OPINION:
NEW YORK — Under smiling skies last Thursday night, former President Donald Trump ventured far beyond Yankee Stadium into a tough Democratic neighborhood in the South Bronx to be greeted by an adoring, enthusiastic crowd waving red, white and blue.
Standing on a low platform at the crest of a hill overlooking Crotona Park, Mr. Trump talked about prosperity and possibility and the hope for a brighter future.
“We’re going to make New York bigger, better and more beautiful than ever before,” he promised. “And that includes right here in the Bronx!”
Perhaps most importantly, Mr. Trump showed up in a neighborhood that hasn’t voted Republican in many lifetimes. And he respectfully asked the people of the Bronx to vote for him.
The last Republican to campaign here was Ronald Reagan in 1980. He didn’t win Crotona Park. But he won the state of New York.
“Thank you, everybody. What a crowd!” Mr. Trump said as the audience cheered and waved homemade posters bearing Mr. Trump’s mug shot from one of the five court cases Democrats are hoping will keep him from winning reelection to the White House.
“We wanted to keep it small, but — who knew? — this is a love fest!”
The crowd went wild.
“Who said we’re not going to win New York?” he marveled, eight years into his unlikeliest of political careers.
Those odds are still stacked heavily against Mr. Trump in blue, blue New York, of course. But anything can happen in New York — the city Mr. Trump helped build.
His hometown, he said, is a “monumental testament to the power of the American spirit and the American dream.”
Once, New York was just wilderness and marsh from Crotona Park to nearly the tip of Manhattan, where the Dutch had staked out a small, rugged trading post.
But thanks to the “muscle and backbone and genius of the people of New York, we built this city into the towering forest of iron, aluminum, concrete and steel,” he said. “We made this city and state into the capital of global commerce.

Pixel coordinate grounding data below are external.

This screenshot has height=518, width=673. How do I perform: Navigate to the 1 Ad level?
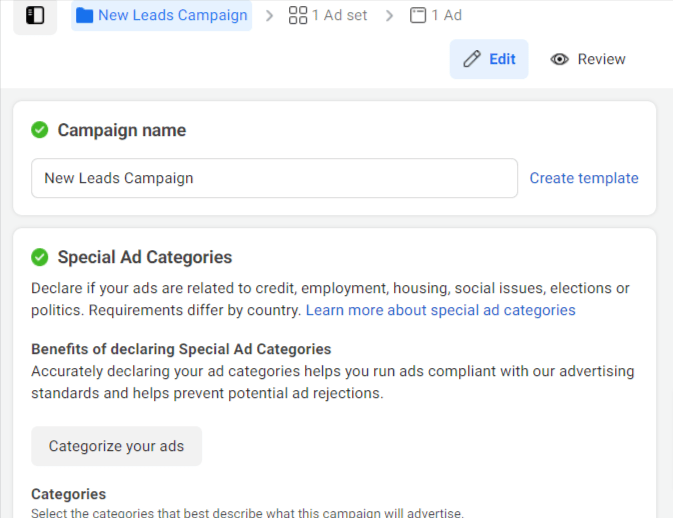(447, 16)
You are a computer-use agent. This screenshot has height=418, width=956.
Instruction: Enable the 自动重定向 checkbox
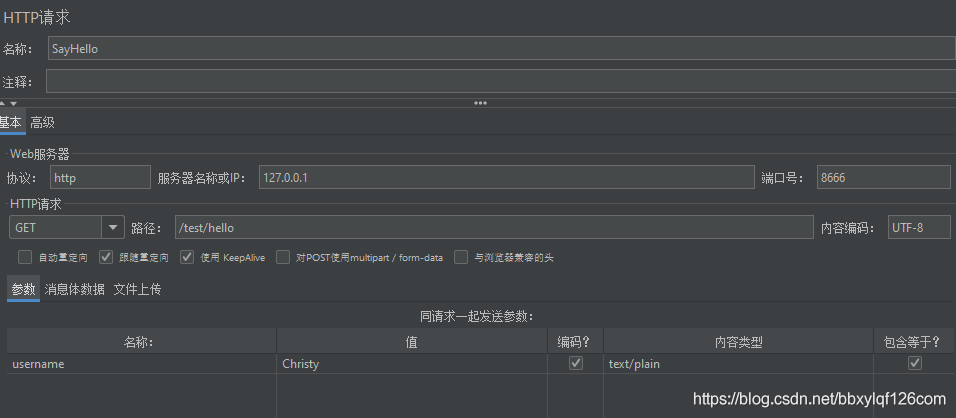click(25, 257)
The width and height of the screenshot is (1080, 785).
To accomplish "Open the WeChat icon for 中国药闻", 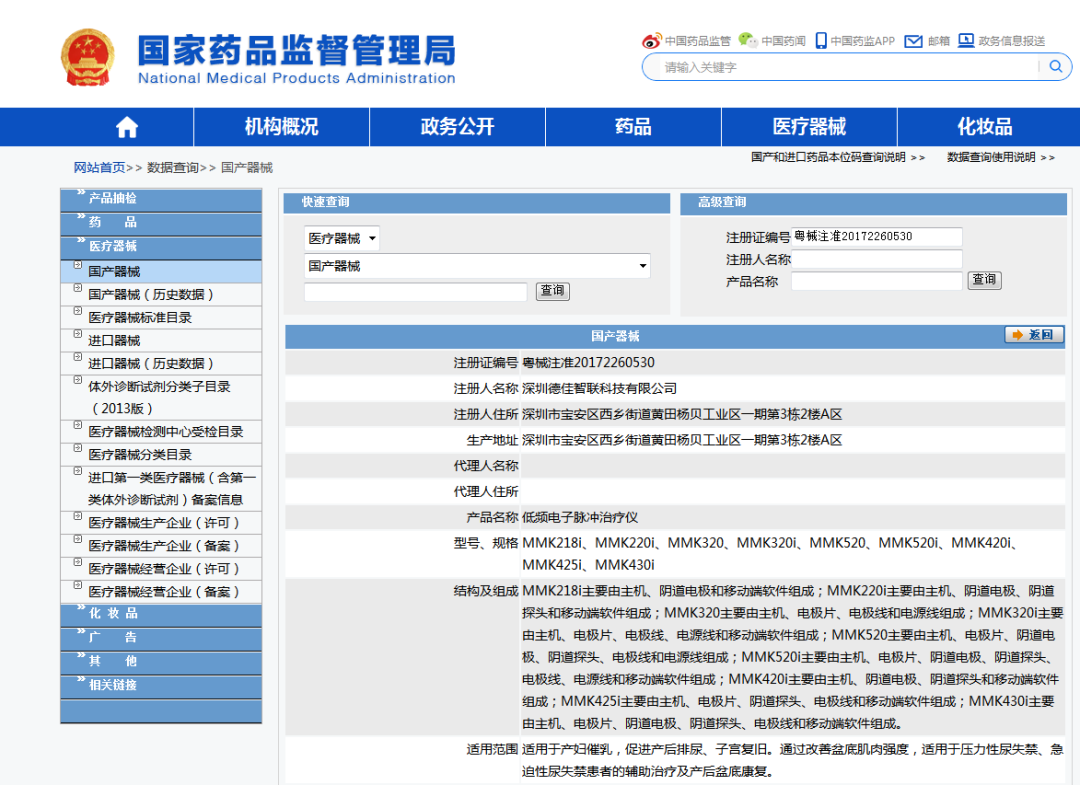I will click(x=747, y=41).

We turned our hometown into the bustling center of a confident, glamorous American culture.”
And, he said, “We inspired the entire world.”

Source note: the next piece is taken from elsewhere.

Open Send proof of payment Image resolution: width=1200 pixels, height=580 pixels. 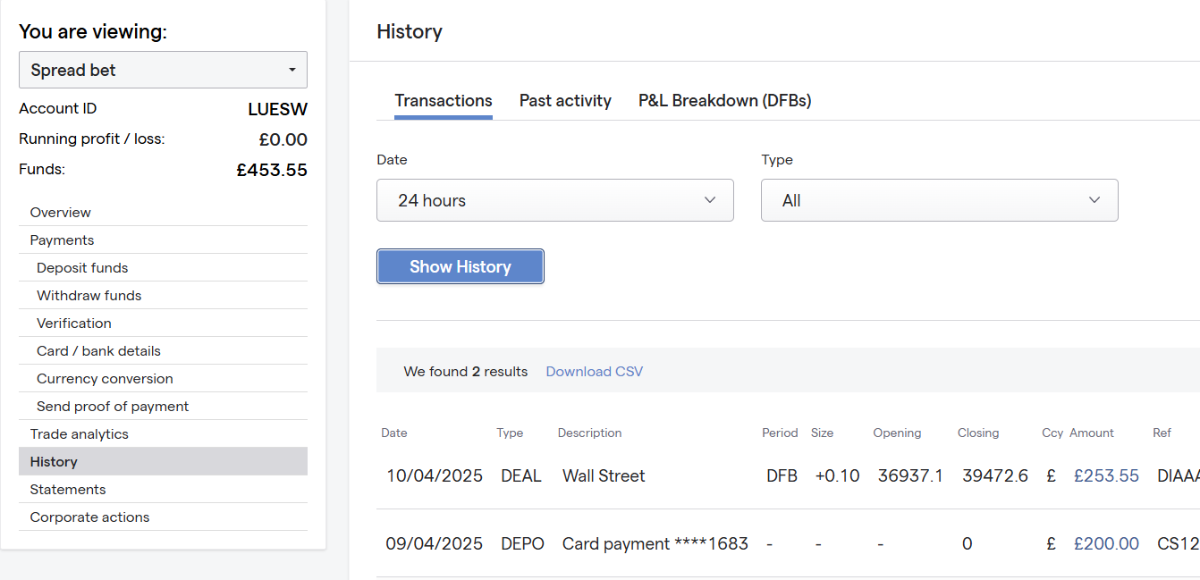(x=113, y=407)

Mr. Trump’s speech in the Bronx — and the unlikely Bronx cheer they gave him back — was most unusual in politics today, where lines are drawn, false promises are made, and expectations are set in stone.
President Biden isn’t so much running for reelection as he is on a bitter old entitlement tour. Last week he ventured to a historically Black college in Atlanta. He delivered a nasty speech full of lies about how much America hates the very graduates he was there to inspire and how much they owed him — a man who has been failing in politics for 50 years.
As Mr. Biden has said, if you don’t vote for him, “you ain’t Black.”
Mr. Biden’s only talent — and it is a remarkable one — is managing to fall UP the stairs. It is a talent crafted over a 50-year career failing upward, upward and upward until he found himself sleeping in the White House.
The Democrats who supposedly represent the Bronx in Washington were enraged that Mr. Trump had dared to come to the Bronx to ask people to consider voting for him.
Rep. Alexandria Ocasio-Cortez heralded thunderstorms she hoped would swamp the people of her district who lined up early to hear Mr. Trump speak.
“God is good,” she declared with a set of brown, praying hands at the news of nasty storms slamming her district.
It is true. On Thursday morning, powerful storms rolled through New York’s towering forest of concrete, glass and steel. But when the black clouds passed, the forest was still there, gleaming a little brighter, and the crowd that had already begun gathering to hear Mr. Trump speak was still there.
Among them was longtime local Bronx Democratic politician Ruben Diaz, who came on stage to endorse Mr. Trump and ripped Ms. Ocasio-Cortez.
“Madam Prophet AOC, you have become a false prophet,” he said.
Mr. Trump waxed sentimental about some of his prouder accomplishments in the New York construction world. He thanked his parents, who he said were watching from above. And he thrilled the crowd with a dramatic reading of his favored poem about the snake — a dark parable about the treachery of open borders.
“Get me the snake, please!” he called out when he realized he didn’t have the poem in his pocket.
But mostly, Mr. Trump kept it positive and hopeful — though always honest.
“It doesn’t matter whether you’re Black or brown or White or whatever the hell color you are — it doesn’t matter,” he said. “We are all Americans.”
He admonished the crowd that “we are not going to abandon our hope and our pride.”
And he respectfully asked them for their vote in November, reminding them that no matter their differences, he was one of them — he is a New Yorker.
“If a New Yorker can’t save this country, no one can,” he said to riotous cheers.
• Charles Hurt is the opinion editor at The Washington Times.